Dentro destas políticas públicas para a língua portuguesa, nas quais a Comunidade dos Países de Língua Portuguesa (CPLP) tem responsabilidades específicas e vitais,
surge-nos, na última década em particular, as políticas
públicas de leitura, cujo expoente máximo são os Planos
Nacionais de Leitura, quer do Brasil quer de Portugal.
Neste sentido, processos avaliativos, como o Programa Internacional de Avaliação de Alunos (PISA), dão
suporte a políticas públicas de leitura.
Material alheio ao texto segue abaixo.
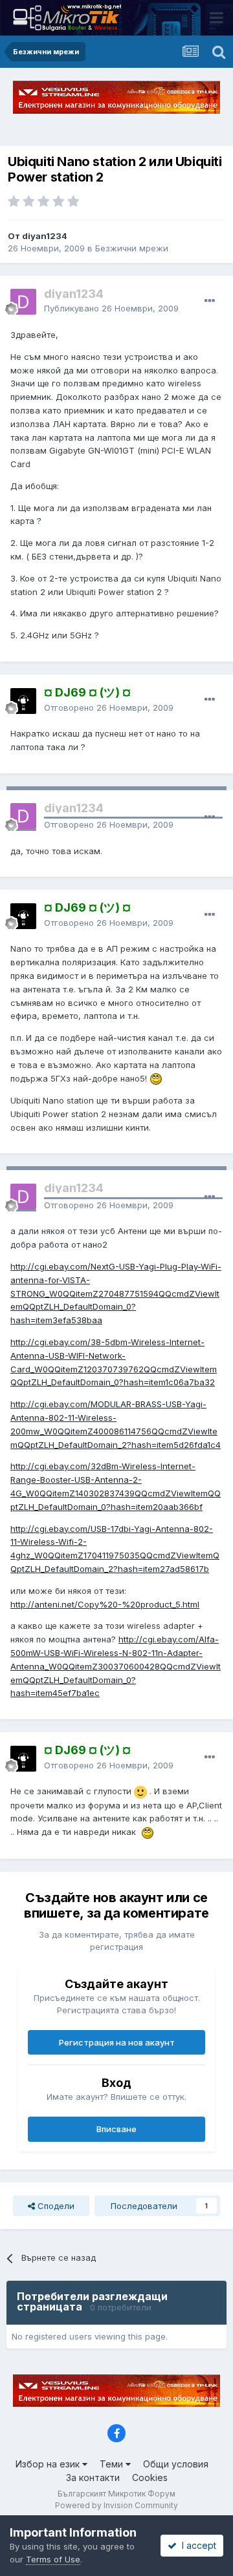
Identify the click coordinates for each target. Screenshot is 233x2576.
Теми (113, 2463)
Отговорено (108, 707)
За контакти (93, 2477)
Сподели (54, 2206)
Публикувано (111, 308)
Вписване (116, 2129)
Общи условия (175, 2463)
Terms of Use (53, 2559)
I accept (196, 2545)
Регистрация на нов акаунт (117, 2042)
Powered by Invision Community (116, 2505)
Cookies (150, 2477)
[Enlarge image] (156, 1078)
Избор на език (49, 2463)
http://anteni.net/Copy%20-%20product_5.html (104, 1604)
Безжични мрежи (131, 248)
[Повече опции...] (210, 301)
O PISA (2003),
cuja principal finalidade é produzir indicadores sobre
a efetividade dos sistemas educacionais, avaliando o
desempenho de alunos em diversas disciplinas escolares
(inclusive na aquisição da leitura), tem-se baseado em um
modelo dinâmico de aprendizagem.
Com relação às habilidades de leitura, o programa
define o letramento em leitura como “a capacidade de
compreender textos escritos, usá-los e refletir sobre eles
de forma a alcançar objetivos próprios, desenvolver
os próprios conhecimentos e o próprio potencial e
participar ativamente da sociedade” (PISA, 2003, p. 20).
Tal definição revela uma leitura para além da simples
decodificação e compreensão literal, incorporando
compreensão, interpretação e reflexão sobre os textos.
Para verificar o desempenho de jovens leitores, o
programa utilizou diversos tipos de textos. No processo
de avaliação, três dimensões serviram para construir os
resultados do PISA (2003): a forma do material de leitura,
o tipo de tarefa de leitura e o uso para o qual o texto foi
construído.
Sobre a forma do material de leitura, o PISA utiliza
diversos tipos de prosa, tais como narração, exposição
e argumentação, incluindo textos não contínuos, como
listas, formulários e gráficos. Essa diversidade baseia-se
no princípio do letramento, pois sujeitos “encontram na
escola e na vida adulta uma variedade de textos escritos
que requerem diferentes técnicas de processamento de
informação. A flexibilidade ou habilidade de adequar
ao tipo de texto as técnicas apropriadas para localizar
informação relevante no texto é o que caracteriza a leitura
eficiente.” (p. 22).
Com relação ao tipo de tarefa de leitura, o programa
seleciona diante das habilidades cognitivas e pelas
características das questões da prova. O foco do PISA é
‘ler para aprender’. Espera-se que o aluno seja capaz de
fazer relações com o texto e seu próprio conhecimento de
mundo. “Portanto, um leitor crítico, interpretativo, leitor
social de seu mundo” (p. 22).
O último aspecto diz respeito ao uso para o qual o
texto foi elaborado, seu contexto. Neste sentido, o aluno/
leitor deve ter consciência dos usos privados, públicos,
ocupacional e educacional dos textos. Ou seja, perceber
que uma carta é escrita para uso privado, que anúncios
oficiais para uso público e que um roteiro de instruções,
por exemplo, é elaborado visando o uso educacional.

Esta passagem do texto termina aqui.